Make-up secrets of the stars
When you watch those old movies from the 30’s and 40’s have you ever wondered how on earth those goddesses of the screen managed to look as though they were made in heaven?
It was all in the make up and lighting of course, and the make up artistes and lighting technicians from the Golden Years pioneered and set the standard for the techniques used today. Only, I reckon they did it better back then. Why…? because stars like Greta Garbo, Marlene Dietrich and Betty Grable were made to look like stars, like perfection. These days, the stars, and all their physical faults, tend to make it onto the big screen in the name of reality. Back then no publicity still of a star was ever released until it has passed through the various studio dept’s responsible for making the stars look perfection itself. Techniques such as airbrushing were developed very early on in Hollywood; this is why stars like Adolphe Menjou and Bette Davis looked relatively line-free in their photo’s well into middle/old age.
These days our favourite actors and actresses are photographed in a way that would never have been allowed back in the old days…
* Many actors of the past such as Fred Astaire, Adolphe Menjou, Rita Hayworth and Mae West all wore hairpieces in their films.

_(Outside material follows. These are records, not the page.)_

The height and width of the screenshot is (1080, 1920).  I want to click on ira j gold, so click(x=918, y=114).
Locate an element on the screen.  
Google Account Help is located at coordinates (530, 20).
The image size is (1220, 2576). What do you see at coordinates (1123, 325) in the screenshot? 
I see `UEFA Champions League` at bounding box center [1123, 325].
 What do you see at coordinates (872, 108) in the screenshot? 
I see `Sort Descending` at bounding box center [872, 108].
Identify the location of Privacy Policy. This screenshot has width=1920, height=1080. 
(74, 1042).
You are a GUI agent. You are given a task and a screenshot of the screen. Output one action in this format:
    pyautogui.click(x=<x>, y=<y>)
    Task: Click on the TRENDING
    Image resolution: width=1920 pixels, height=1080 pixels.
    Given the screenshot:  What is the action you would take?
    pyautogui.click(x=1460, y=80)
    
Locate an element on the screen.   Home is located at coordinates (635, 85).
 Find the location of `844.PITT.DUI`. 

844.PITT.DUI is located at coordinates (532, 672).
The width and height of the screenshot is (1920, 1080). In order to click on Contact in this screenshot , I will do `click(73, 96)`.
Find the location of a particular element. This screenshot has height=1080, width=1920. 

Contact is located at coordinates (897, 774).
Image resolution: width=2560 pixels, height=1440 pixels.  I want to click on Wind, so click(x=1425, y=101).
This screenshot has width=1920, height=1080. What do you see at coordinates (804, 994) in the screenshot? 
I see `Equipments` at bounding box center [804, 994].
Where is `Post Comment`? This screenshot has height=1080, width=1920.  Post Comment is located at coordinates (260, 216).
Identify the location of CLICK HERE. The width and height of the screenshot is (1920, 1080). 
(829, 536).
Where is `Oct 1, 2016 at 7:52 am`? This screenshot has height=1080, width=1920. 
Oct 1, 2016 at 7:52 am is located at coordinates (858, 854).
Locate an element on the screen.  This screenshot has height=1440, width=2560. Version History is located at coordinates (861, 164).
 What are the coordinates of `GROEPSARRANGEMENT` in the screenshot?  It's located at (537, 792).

* Rita Hayworth (real name Margarita Carmen Cansino) on arrival in Hollywood in the very late 30’s actually had a hairline that reached almost down to her eyebrows. She underwent long sessions of painful and primitive electrolysis to raise her hairline and reveal that lovely forehead in her grooming-period as a starlet with Columbia Studios.
* Joan Crawford put herself through a punishing exercise regime, had her back upper teeth extracted and lost a lot of weight, in order to transform herself from the pudgy star of the early 30’s films to the sleek and sophisticated goddess we all loved in the late 30’s and 40’s.
* Stunning Austrian actress Hedy Lamarr (above; Ziegfeld Girl, 1941; Samson and Delilah, 1949) had very pale, almost pure white skin and black hair - in order to photograph her properly technicians designed special lighting for her complexion. A special light was aimed at her chin to chisel it whilst more subtle lighting was aimed at her forehead and cheeks in order to sculpt her face. No wonder she looked so wonderful.
* When the very first platinum blonde, Jean Harlow, first dyed her hair a whiter shade of pale, lighting technicians had to design new methods in order to accommodate the stark white hair absorbing the light on screen.
* Virginia Mayo actually had crossed eyes; though you never really noticed it in her films unless you reeeaally look hard. This was disguised by Hollywood magic. In the 60’s and 70’s they never bothered hiding such faults, this is why actors like Karen Black (Trilogy of Terror) came out looking like the silent’s comic actor Ben Turpin in her films.
* British actor Herbert Marshall had a wooden leg due to his service in WWI. This was disguised in his films.
* Marilyn Monroe actually had very short legs though you would never know it from the way she was photographed.
* Richard Burton had very badly acne-scarred skin on his face.
* Ginger Rodgers had a gingery hairy face; Elizabeth Taylor had arms covered in dark hair; Joan Crawford, Kate Hepburn, Doris Day and Ginger Rogers (again) all had faces covered in freckles…though you would never know it!